Falta de mantenimiento

Además de las cuotas impagadas, las comunidades de vecinos tienen que enfrentarse a otros problemas. «También se está detectando falta de mantenimiento y conservación en los edificios, que nos puede llevar a que, en unos años, nos encontremos con un parque inmobiliario viejo y deteriorado», alertó el presidente. En esta línea, añadió que la conservación y en el mantenimiento de los inmuebles «comporta incrementar su vida útil, abarata costes y, lo más importante, garantiza la seguridad de las personas».

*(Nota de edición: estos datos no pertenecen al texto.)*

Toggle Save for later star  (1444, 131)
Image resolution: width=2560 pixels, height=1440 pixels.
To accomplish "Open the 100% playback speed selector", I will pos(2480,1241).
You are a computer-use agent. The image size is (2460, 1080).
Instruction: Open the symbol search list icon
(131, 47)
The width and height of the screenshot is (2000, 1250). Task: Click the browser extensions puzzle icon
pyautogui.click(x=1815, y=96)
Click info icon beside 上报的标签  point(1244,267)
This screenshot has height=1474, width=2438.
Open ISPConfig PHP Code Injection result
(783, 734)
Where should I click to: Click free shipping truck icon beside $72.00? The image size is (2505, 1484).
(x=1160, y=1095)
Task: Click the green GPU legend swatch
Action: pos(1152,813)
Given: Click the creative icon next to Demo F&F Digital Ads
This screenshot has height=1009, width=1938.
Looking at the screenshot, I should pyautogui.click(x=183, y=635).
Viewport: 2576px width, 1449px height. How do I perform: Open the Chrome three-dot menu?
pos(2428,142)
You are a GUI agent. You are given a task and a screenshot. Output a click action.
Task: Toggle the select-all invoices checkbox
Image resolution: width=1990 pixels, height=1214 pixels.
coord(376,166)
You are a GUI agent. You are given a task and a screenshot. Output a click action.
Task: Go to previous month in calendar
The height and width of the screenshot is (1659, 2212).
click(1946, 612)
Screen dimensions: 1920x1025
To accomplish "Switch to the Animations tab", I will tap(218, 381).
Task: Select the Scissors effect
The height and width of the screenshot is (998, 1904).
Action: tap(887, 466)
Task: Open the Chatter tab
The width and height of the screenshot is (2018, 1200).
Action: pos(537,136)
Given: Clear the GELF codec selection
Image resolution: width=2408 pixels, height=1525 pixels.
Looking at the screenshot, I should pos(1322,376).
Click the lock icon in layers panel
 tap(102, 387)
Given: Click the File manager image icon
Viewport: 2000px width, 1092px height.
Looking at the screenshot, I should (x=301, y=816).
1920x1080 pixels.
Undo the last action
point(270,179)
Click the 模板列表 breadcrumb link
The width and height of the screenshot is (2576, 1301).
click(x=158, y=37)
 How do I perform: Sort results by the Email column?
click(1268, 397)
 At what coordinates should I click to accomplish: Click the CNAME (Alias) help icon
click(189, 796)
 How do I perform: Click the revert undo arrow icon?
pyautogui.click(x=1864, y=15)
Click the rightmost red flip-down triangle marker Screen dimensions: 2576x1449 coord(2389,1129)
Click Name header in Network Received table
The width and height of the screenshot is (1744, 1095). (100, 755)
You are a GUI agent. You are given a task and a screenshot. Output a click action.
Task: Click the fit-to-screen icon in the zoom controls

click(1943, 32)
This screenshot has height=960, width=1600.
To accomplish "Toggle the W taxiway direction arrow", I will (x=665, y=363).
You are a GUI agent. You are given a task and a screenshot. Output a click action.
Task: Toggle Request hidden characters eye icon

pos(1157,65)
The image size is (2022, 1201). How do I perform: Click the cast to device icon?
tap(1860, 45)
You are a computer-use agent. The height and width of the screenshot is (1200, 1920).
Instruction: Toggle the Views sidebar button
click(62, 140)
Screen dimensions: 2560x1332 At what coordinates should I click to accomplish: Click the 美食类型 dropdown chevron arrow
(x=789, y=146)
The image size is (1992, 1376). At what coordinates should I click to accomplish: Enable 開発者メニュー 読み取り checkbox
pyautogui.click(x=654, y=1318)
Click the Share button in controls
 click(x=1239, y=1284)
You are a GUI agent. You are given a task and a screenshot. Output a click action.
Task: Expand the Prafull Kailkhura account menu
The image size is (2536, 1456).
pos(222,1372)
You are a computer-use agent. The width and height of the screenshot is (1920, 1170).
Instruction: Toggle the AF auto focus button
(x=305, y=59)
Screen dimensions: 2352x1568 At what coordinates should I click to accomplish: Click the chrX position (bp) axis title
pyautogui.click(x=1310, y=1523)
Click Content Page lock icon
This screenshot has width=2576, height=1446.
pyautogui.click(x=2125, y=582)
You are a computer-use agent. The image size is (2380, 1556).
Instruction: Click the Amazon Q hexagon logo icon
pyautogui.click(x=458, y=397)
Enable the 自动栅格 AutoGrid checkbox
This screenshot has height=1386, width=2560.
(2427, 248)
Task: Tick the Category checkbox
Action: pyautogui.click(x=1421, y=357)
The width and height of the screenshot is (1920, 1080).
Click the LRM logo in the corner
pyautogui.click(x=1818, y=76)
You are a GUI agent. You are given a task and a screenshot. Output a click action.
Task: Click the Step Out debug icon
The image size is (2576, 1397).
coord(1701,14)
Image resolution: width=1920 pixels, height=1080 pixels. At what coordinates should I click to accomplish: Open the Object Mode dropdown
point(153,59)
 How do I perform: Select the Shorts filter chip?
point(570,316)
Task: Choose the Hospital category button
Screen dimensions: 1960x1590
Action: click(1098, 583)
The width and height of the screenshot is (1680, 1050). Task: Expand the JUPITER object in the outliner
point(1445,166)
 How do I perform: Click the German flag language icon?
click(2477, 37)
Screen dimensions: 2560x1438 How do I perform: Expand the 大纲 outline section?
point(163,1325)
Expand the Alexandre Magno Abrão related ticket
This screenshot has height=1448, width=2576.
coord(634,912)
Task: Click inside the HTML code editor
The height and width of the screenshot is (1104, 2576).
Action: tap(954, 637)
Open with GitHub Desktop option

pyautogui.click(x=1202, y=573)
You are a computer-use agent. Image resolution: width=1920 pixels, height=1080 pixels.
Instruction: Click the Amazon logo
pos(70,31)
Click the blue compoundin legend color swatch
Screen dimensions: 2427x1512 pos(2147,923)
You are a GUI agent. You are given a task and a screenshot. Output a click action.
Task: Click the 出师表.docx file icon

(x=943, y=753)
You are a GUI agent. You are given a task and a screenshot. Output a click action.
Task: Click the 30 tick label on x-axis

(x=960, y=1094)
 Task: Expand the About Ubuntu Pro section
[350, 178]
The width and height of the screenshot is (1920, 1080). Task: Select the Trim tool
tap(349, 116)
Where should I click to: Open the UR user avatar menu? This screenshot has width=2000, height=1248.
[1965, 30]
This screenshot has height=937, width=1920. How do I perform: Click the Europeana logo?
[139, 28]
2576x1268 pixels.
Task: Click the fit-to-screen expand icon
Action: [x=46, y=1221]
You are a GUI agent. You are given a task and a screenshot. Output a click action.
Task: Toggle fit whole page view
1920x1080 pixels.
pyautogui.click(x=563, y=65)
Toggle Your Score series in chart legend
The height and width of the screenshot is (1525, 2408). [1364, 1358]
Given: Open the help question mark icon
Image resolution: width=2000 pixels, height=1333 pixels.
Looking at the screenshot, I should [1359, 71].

Por ello, Sales se mostró totalmente en desacuerdo en que la legislación no obligue a los edificios a realizar su primera inspección técnica hasta los 50 años «cuando los seguros de la construcción sólo garantizan las obras los primeros diez», indicó. En el caso de la ciudad de Valencia, por ejemplo, «quizá tengamos que lamentar algún incidente para que se tome conciencia de esta situación. Valencia es una ciudad situada sobre una esponja de agua y habría que garantizar, entre otros elementos, que las estructuras de los edificios, bajo cota cero, estén en perfecto estado y, por lo tanto, carentes de cualquier tipo de patología», señaló.